In 1990, according to a Pew Research Center history, only 42 percent of American adults had used a computer. In 1994, what may well be the first-ever online purchase was made, a Pizza Hut pizza with pepperoni, mushrooms and extra cheese. It wasn't until the next year, 1995, that Amazon launched, as did Craigslist, eBay and -- in a move that ultimately proved fatal to Mosaic -- Microsoft's Internet Explorer. 1996 brought us the first viral video, the famous, unnerving Dancing Baby.
In the 2000s we got social media and iTunes, the iPhone and at-home broadband. And in 2008 a majority of the U.S. adult population said they consumed news about the presidential election campaign online.

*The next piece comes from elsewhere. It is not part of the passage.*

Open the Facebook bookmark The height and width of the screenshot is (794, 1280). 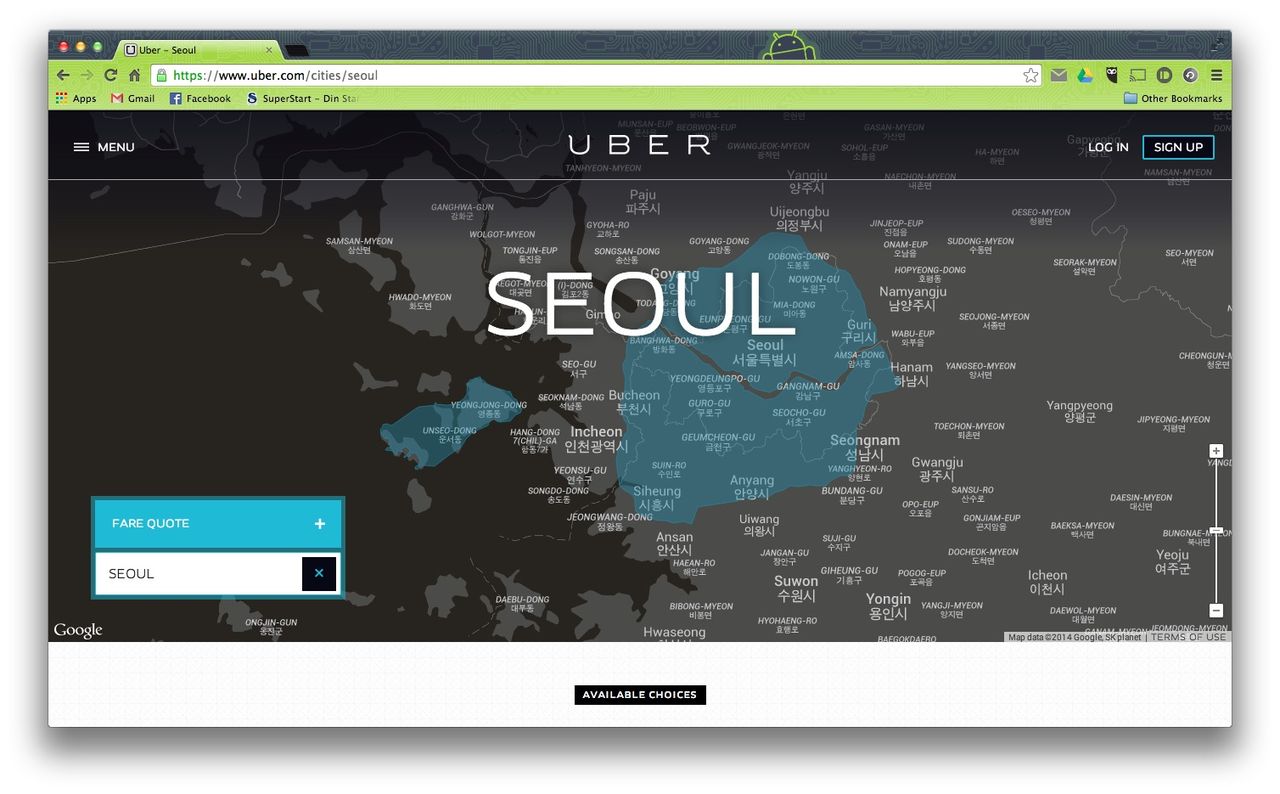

By the 2020s, the web has become the place where we watch TV and stream movies, where we hold our work meetings on Zoom and our family catchups via FaceTime. Web3, with its promise of blockchain-enabled financial something, may be fizzling out, but now we're waiting to see how websites enabled with artificial intelligence will change how we live, work, shop and interact.
Berners-Lee -- or Sir Tim, as he's been known since he was knighted by Queen Elizabeth II in 2009 - is determined to keep the modern web true to its early, idealistic roots. He's the founder and emeritus director of the World Wide Web Consortium, which sets standards for the web, and he cofounded the World Wide Web Foundation "to advance the open web as a public good and a basic right." And now his cause is helping individual web users reclaim control of their personal data.
Meanwhile, that very first web page he built lives on, more or less. In truth it was never originally archived, and in 2013 folks at CERN worked to restore it.